Он сейчас только об этом и может думать. О своем возмездии – и это даже немного радует – Сириус не замыкается в себе, не жалеет и не травит себя воспоминаниями о прошлой ночи, и все, на что Ремус может надеяться, это на то, что когда-нибудь друг оправится от этой раны. Он не может сказать, справился бы сам, если бы такое произошло с ним, но Бродяга всегда был сильнее него в моральном плане. Пожалуй, сильнее их всех. Даже если в человеческой природе заложена возможность восстанавливаться, заращивать душевные раны, Сириусу еще надо постараться ее нанести. Он не толстокожий, он – гибкий, и, порой, слишком много мог себе позволить, но всему есть предел.
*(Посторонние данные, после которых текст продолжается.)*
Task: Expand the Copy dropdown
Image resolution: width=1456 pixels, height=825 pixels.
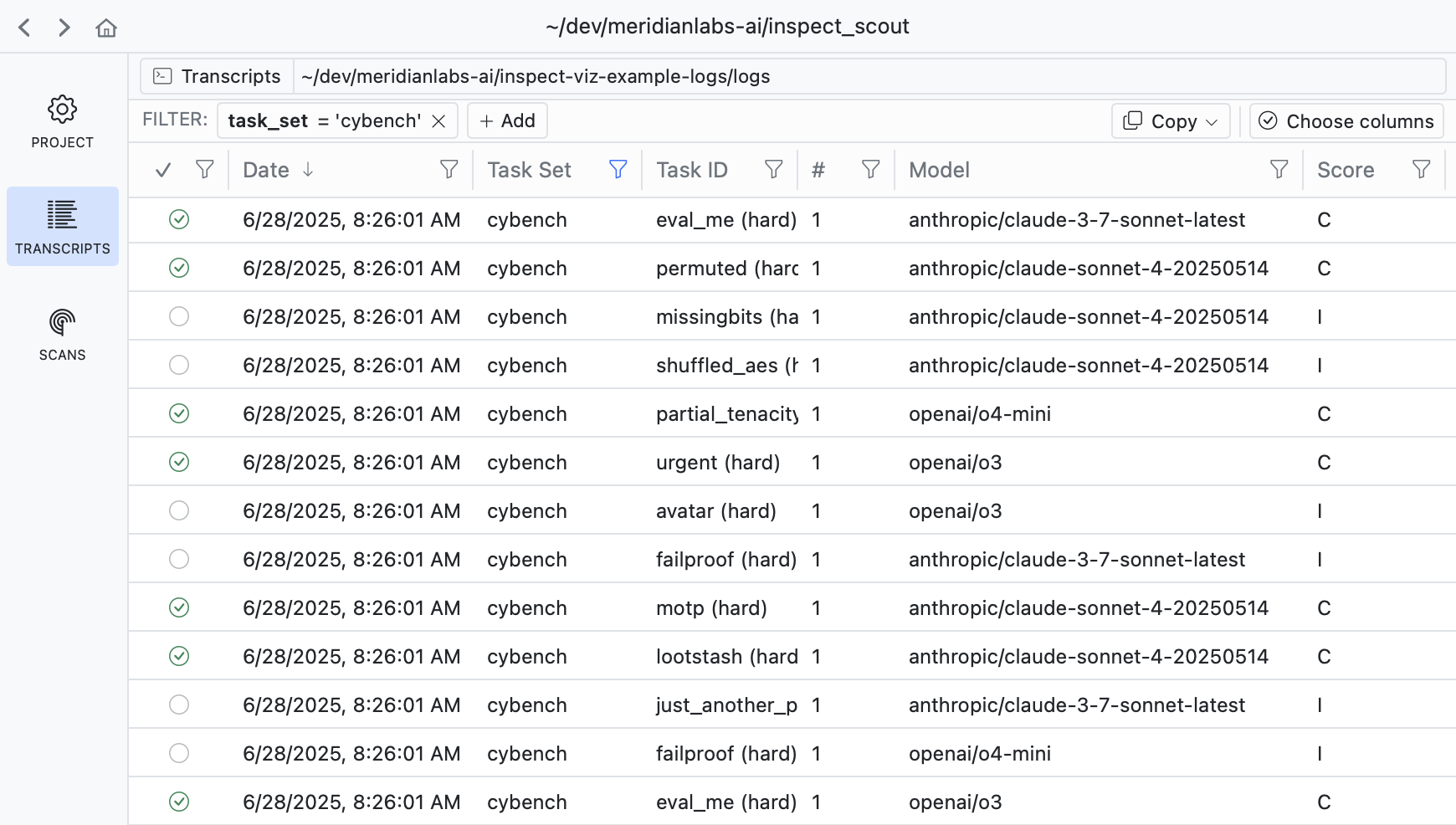Action: (1170, 121)
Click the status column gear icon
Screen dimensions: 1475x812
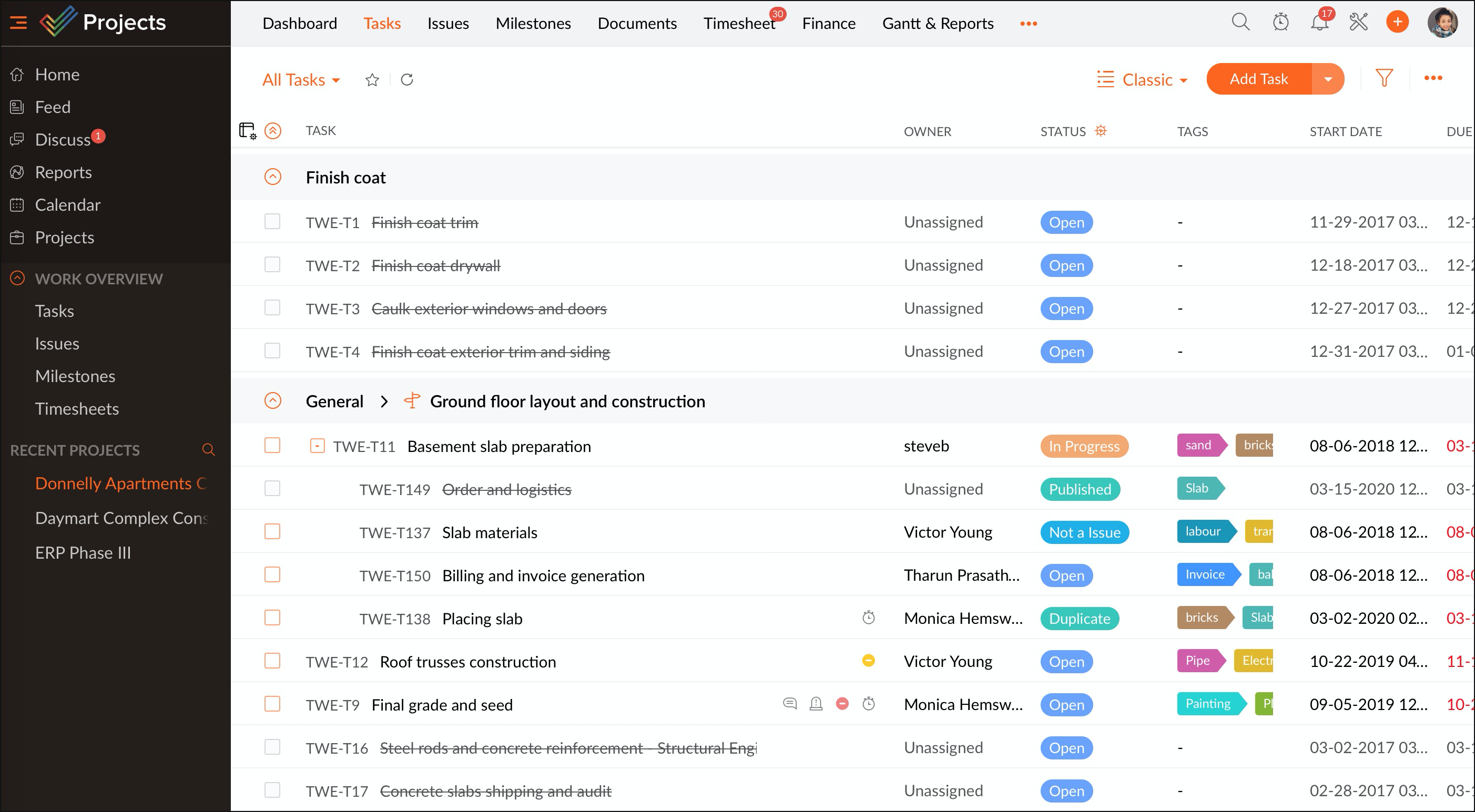(1101, 131)
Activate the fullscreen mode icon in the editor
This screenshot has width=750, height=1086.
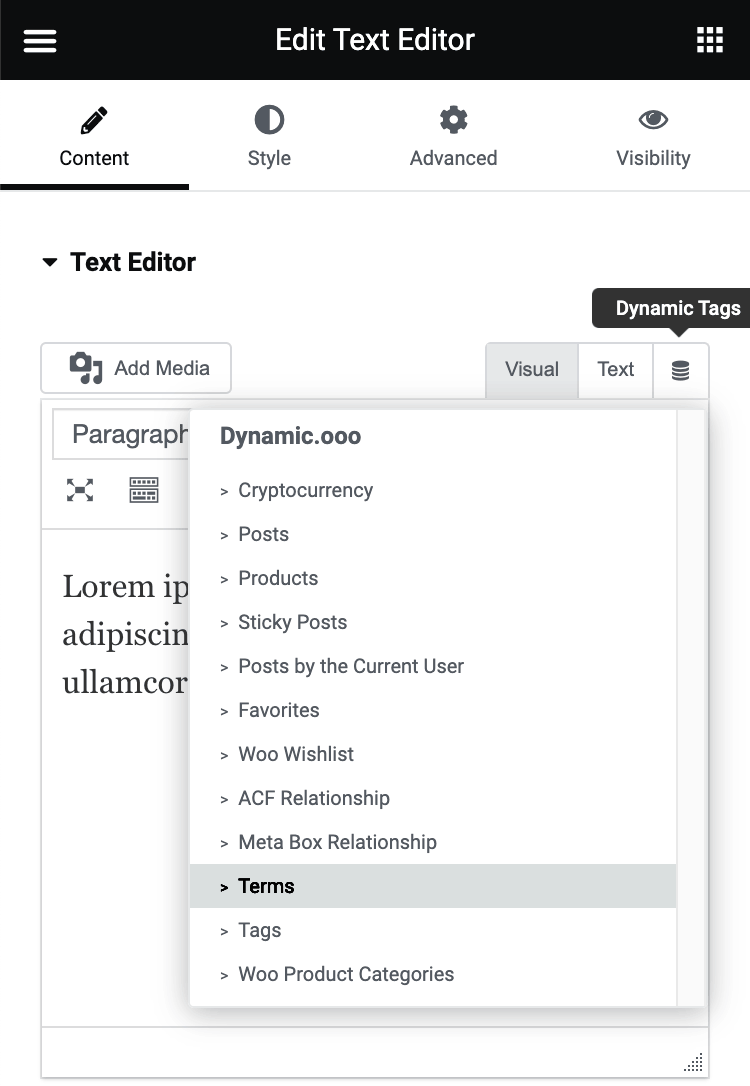coord(79,490)
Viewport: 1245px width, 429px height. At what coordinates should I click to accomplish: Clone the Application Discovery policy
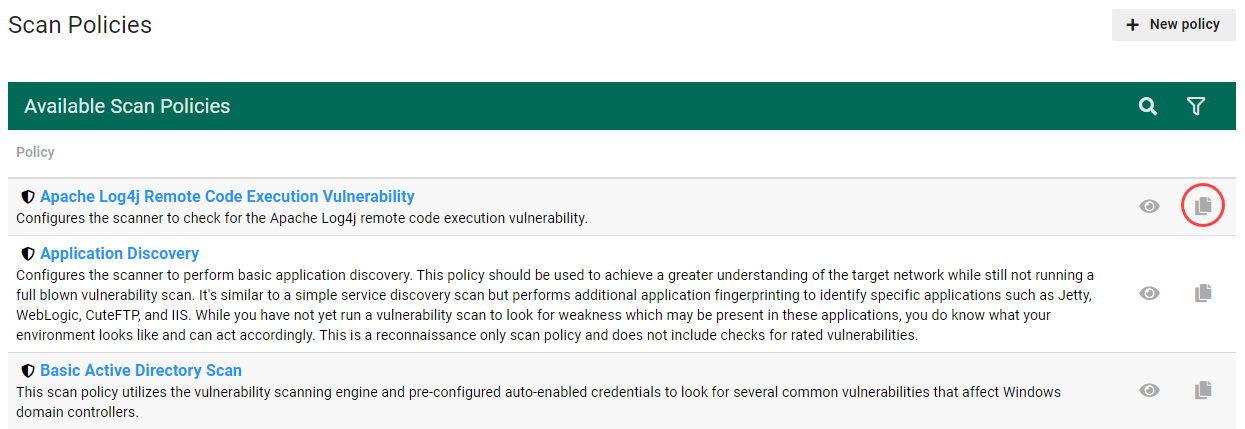pyautogui.click(x=1204, y=293)
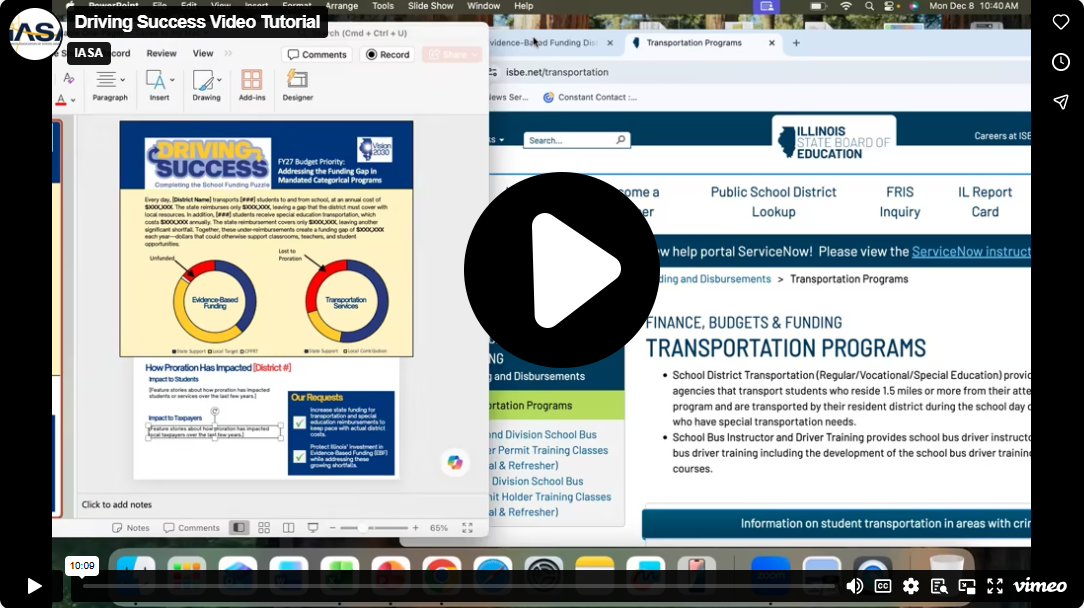Image resolution: width=1084 pixels, height=608 pixels.
Task: Open the transcript icon in player bar
Action: tap(939, 586)
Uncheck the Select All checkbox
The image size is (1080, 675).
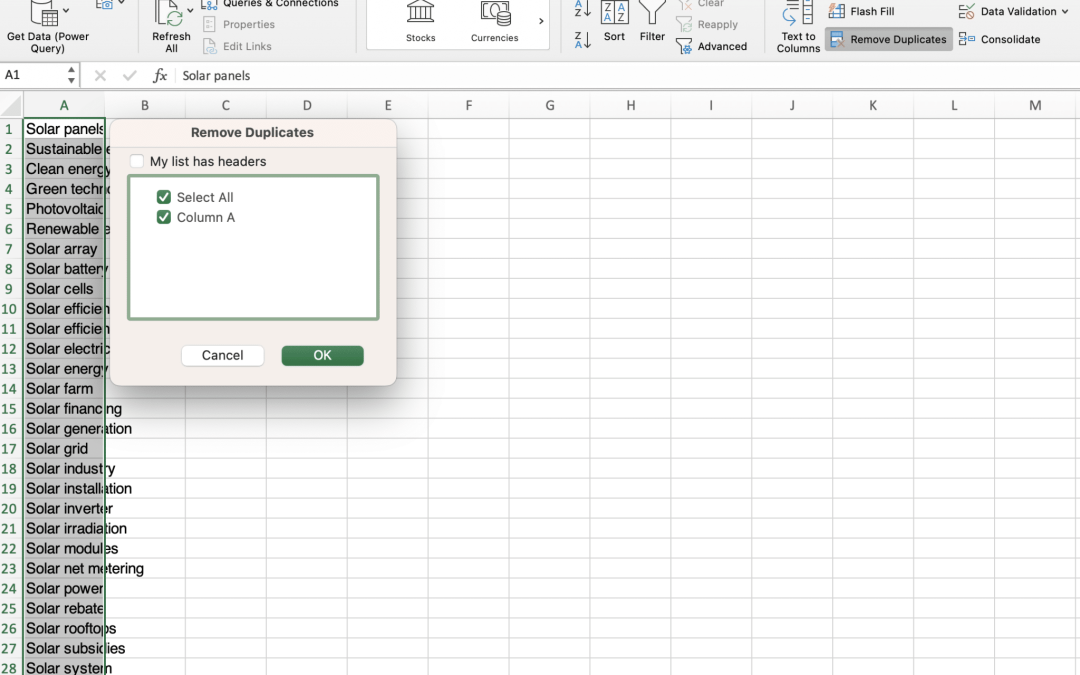click(164, 197)
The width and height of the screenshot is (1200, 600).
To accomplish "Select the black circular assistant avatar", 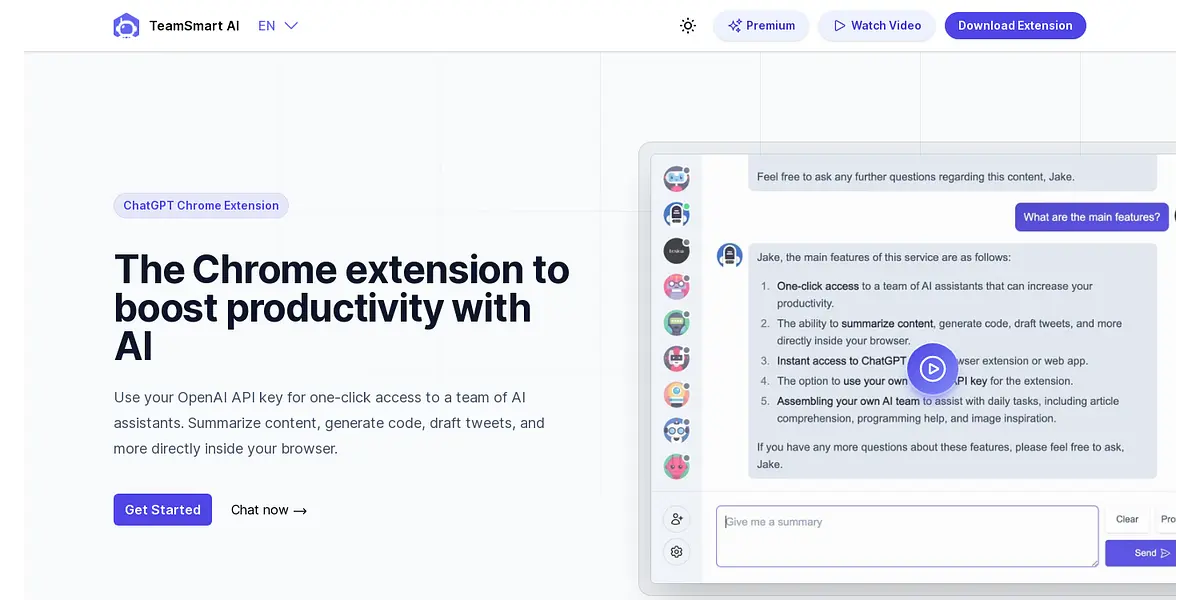I will tap(677, 251).
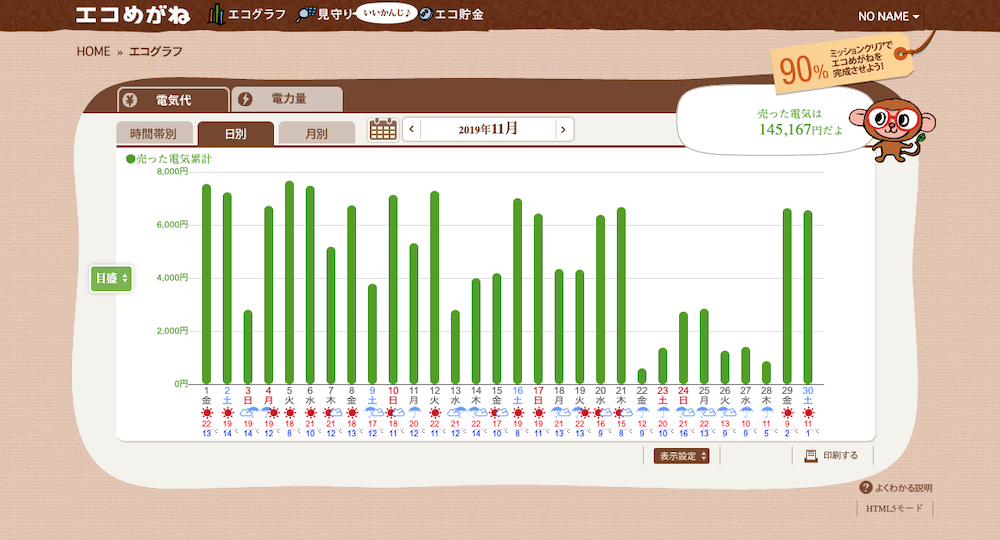Open the NO NAME account menu

[x=888, y=16]
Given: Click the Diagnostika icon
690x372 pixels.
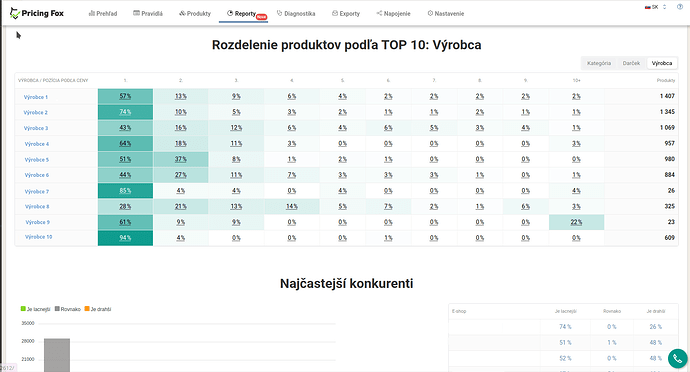Looking at the screenshot, I should tap(279, 14).
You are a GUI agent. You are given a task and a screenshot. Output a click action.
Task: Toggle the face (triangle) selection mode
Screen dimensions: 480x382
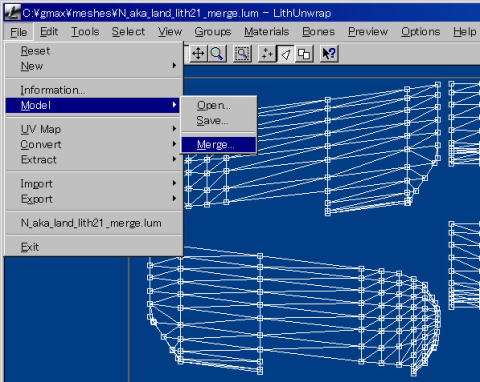click(x=286, y=54)
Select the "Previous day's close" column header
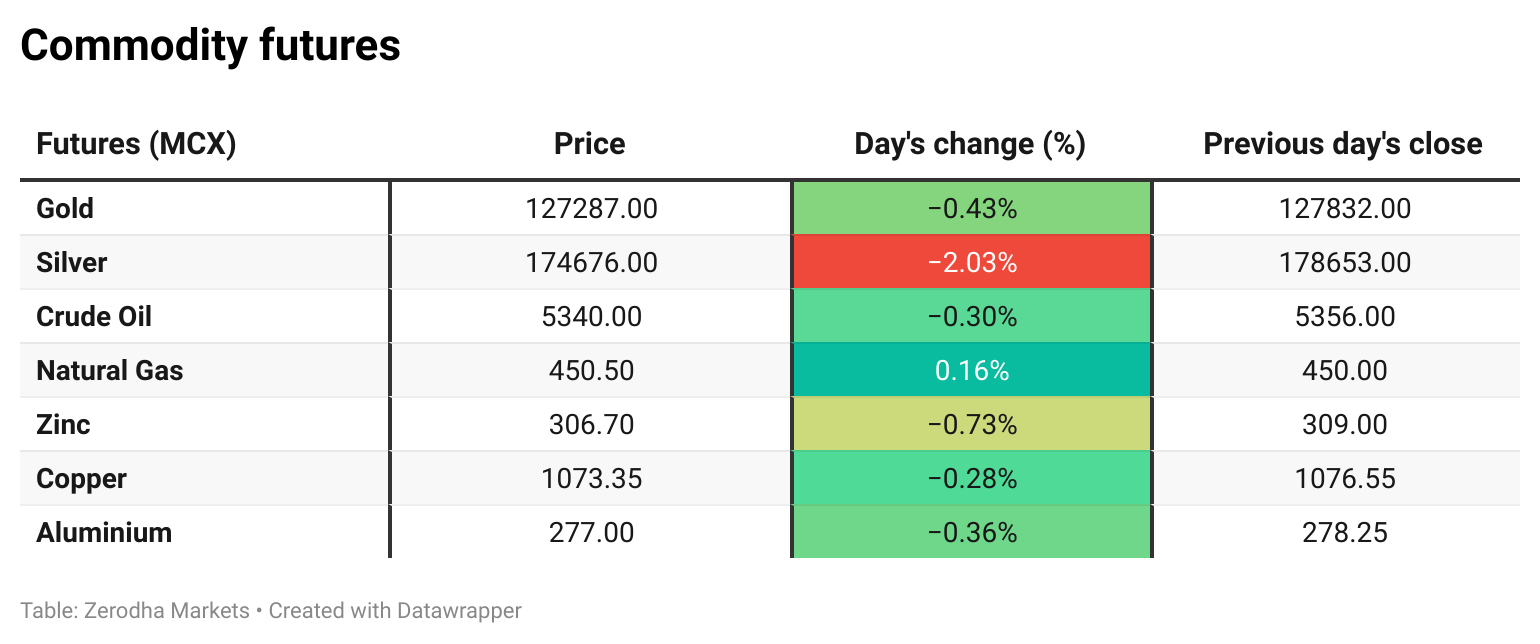Viewport: 1540px width, 644px height. 1342,144
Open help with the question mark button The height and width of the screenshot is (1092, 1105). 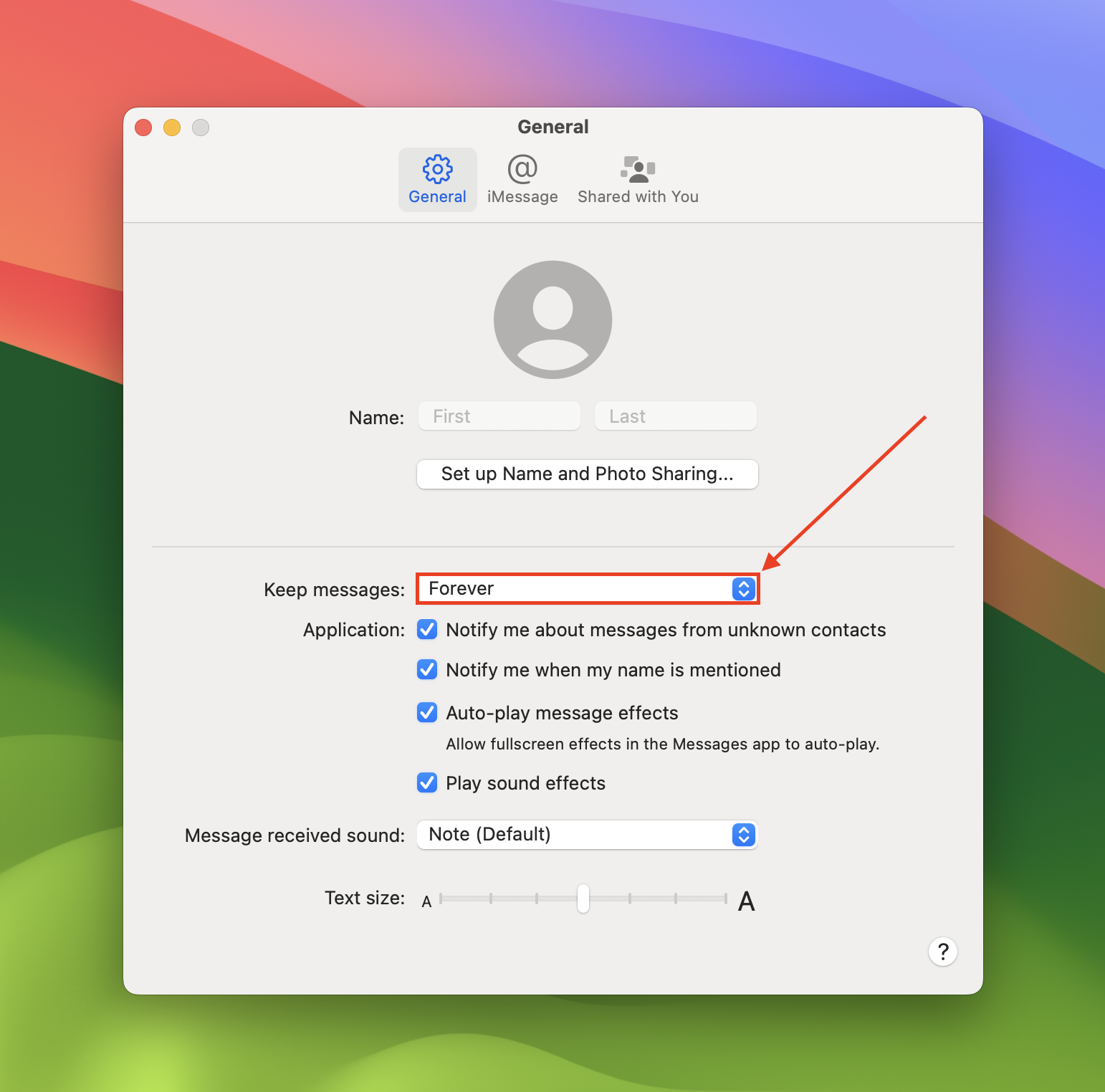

И этого его предела Малфой достиг. Точнее – проскочил, едва заметив. При этом оставив Сириуса сломленным чуть ли не до самого основания.

Они молчат. Бродяга медленно пьет, перекатывая вкус алкоголя на языке не морщась, а потом они не сговариваясь перебираются на диван в гостиной. Садятся рядом, соприкасаясь плечами, смотрят в огонь камина и поддерживают друг друга без слов. Сириус опустошает бутылку, принимается за вторую, а потом вдруг резко отключается на плече оборотня. Ремус осторожно устраивает его удобнее, полушепотом просит эльфа принести плед и остается неподвижен до утра. Другу нужен отдых, покой после серьезной встряски как можно более продолжительный. Или… Или все же лучше его отвлечь? Занять чем-нибудь так, чтобы у Бродяги и мысли лишней не возникло и не осталось ни минуты на воспоминания? Ремус не знает – это друг должен решить сам. Решить, как он справится со всем этим.

То же самое должен решить и Ремус. Волк внутри него мечется, бессильно воет на Луну в бесконтрольной злобе и обнажает клыки – Люпину сейчас очень хочется причинить боль одному конкретному человеку. Просто чтобы избавиться от своей собственной боли.

Сириус просыпается около пяти утра, неловко трет плечо оборотня, но тот только улыбается – это такие пустяки по сравнению. Главное, что они все еще вместе.

– Ремус, можно я пойду в горы с тобой? – понятно, ему сейчас не хочется оставаться одному.

– Ты же знаешь, что я никогда не против. Можешь не спрашивать, – улыбается он в ответ, а потом хмурится, вспоминая. – Но сегодня там еще будет Снейп – мы договорились о зелье и о том, что он возьмет у меня кровь. Уверен, что хочешь его видеть?

– Не очень, – вздыхает Сириус. Конечно же, этот слизеринец у него всегда на первых местах по шкале ненависти. – Думаешь, его зелье поможет?